# browser source interact not working



## George Styl (May 31, 2020)

I think several people are having the same issue .. Is there a solution ...?


----------



## robertheadrick (Jun 16, 2020)

Signed up on the forum just now specifically to look for the answer to this question. I've tried a few different things, but no matter how I set it up, as soon as I try to click on anything, I can no longer interact with the page. Not sure if I'm missing a setting or if there's some issue with a recent update.


----------



## ygreds (Jun 30, 2020)

There is an answer somewhere on this site for it, I could not refind it.  They suggested two things: When you open the Properties paste in your URL and then delete what is in the "Custom CSS" That's what worked for me.


----------



## ygreds (Jun 30, 2020)

ygreds said:


> There is an answer somewhere on this site for it, I could not refind it.  They suggested two things: When you open the Properties paste in your URL and then delete what is in the "Custom CSS" That's what worked for me.


Here's what it was under: 
* [SOLVED] OBS 22.0.2 Browser Source not functioning (grey/blank screen)*


----------



## nj1266 (Oct 27, 2020)

OMG. This was driving me crazy!!!. Once I deleted the text in the "Custom CSS" box, it worked like a charm.


----------



## Bageerah (Nov 29, 2020)

Tried deleting the CSS text and nothing works for me. Can't click anything, log into anything at all. Any fixes yet\?


----------



## kidrocybro (Dec 8, 2020)

I am in the same boat as Bageerah above me. So, the browser I use is Safari (maybe that's the issue) and I am trying to use wheeldecide.com for my streams.  Any help here would be awesome! Thanks.

[Stored data entries]
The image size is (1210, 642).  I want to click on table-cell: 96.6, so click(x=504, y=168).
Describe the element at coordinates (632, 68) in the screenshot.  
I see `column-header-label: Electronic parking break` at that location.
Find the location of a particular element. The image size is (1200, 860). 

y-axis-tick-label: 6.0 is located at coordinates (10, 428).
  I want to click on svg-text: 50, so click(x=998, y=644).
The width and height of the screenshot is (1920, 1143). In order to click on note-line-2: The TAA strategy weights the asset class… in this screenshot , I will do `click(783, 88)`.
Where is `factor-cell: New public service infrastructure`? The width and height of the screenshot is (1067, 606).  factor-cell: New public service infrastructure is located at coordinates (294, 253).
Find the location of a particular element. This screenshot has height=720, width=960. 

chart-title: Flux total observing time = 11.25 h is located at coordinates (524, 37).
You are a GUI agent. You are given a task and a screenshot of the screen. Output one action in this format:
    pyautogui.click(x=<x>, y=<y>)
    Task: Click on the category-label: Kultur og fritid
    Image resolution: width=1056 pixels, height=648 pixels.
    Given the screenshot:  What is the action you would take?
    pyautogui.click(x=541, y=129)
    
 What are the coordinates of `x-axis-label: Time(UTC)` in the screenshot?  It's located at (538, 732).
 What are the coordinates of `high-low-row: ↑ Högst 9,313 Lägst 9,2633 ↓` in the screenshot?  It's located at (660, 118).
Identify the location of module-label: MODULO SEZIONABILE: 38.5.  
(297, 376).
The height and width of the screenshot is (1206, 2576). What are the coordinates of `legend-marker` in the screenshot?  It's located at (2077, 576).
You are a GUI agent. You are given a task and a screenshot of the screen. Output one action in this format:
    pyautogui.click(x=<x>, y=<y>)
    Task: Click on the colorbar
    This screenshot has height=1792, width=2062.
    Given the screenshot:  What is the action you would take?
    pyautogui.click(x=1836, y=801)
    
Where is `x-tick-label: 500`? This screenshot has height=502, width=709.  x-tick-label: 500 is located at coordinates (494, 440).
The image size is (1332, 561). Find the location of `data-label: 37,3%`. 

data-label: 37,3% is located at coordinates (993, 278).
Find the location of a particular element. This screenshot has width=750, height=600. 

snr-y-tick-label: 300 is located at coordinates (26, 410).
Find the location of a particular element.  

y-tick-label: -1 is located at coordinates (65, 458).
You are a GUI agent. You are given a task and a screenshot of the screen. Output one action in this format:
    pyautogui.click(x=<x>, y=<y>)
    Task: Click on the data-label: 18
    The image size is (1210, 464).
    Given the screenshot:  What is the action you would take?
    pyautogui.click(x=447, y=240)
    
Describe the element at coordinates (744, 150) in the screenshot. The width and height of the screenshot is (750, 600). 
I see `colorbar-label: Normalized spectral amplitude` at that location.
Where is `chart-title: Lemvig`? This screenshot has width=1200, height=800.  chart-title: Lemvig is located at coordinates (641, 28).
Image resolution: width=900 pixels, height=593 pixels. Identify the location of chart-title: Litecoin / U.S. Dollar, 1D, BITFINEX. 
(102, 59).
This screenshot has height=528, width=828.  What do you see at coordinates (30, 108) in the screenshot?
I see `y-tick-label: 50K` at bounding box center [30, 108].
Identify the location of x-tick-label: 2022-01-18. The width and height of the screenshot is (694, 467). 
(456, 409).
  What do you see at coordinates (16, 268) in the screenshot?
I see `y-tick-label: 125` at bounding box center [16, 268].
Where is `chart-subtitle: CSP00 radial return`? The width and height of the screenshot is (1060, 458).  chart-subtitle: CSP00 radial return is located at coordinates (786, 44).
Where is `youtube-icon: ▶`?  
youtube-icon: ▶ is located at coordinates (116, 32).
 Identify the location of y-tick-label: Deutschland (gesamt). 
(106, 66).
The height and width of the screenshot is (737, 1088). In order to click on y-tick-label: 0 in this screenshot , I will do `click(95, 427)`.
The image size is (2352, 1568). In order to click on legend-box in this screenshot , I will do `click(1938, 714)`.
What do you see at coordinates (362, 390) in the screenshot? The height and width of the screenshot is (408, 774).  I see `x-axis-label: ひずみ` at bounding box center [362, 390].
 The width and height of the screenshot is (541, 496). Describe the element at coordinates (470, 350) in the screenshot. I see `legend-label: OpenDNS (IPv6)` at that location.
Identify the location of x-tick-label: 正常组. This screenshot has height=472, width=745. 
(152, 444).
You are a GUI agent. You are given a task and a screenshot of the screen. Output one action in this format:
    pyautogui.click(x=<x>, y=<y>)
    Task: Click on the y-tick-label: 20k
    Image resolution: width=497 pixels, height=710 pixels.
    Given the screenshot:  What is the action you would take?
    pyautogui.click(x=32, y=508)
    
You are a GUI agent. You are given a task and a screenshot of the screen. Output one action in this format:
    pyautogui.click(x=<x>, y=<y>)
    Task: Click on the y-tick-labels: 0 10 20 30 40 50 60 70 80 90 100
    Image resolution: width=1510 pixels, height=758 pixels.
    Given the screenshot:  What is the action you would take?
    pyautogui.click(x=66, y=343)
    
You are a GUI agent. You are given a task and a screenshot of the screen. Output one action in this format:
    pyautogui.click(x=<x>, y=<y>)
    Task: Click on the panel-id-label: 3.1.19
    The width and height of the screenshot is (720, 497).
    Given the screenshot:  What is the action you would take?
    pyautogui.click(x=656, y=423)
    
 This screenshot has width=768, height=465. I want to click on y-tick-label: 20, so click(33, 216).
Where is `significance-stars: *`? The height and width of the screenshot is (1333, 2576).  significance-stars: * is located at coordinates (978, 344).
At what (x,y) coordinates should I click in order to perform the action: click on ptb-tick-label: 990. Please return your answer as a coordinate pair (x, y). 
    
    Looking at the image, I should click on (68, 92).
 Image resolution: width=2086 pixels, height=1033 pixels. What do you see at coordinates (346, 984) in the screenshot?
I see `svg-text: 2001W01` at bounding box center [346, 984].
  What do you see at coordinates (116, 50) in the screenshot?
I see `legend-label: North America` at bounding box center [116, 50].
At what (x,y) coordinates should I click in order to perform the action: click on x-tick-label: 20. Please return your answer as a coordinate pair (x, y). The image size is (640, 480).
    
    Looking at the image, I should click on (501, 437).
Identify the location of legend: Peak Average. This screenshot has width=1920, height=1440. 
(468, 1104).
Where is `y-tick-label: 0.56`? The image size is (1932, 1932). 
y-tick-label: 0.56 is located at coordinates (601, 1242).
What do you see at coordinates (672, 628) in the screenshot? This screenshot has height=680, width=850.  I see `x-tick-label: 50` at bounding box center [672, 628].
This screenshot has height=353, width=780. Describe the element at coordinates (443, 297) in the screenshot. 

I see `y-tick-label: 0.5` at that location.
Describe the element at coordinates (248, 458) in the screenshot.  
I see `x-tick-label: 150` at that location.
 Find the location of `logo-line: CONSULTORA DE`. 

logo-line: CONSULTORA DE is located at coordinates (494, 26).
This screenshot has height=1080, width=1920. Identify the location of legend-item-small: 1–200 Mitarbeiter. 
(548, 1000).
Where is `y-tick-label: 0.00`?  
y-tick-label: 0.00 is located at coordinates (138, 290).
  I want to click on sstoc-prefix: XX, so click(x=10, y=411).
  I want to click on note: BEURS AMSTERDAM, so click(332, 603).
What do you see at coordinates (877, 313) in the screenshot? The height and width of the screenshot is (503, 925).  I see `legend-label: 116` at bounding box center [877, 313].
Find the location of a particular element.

## What is expected
Please copy word for word the passage of the forum thread on browser source interaction starting with "# browser source" and going on through "(Jun 16, 2020)". These items were drawn from a separate source.

## Task response
# browser source interact not working



## George Styl (May 31, 2020)

I think several people are having the same issue .. Is there a solution ...?


----------



## robertheadrick (Jun 16, 2020)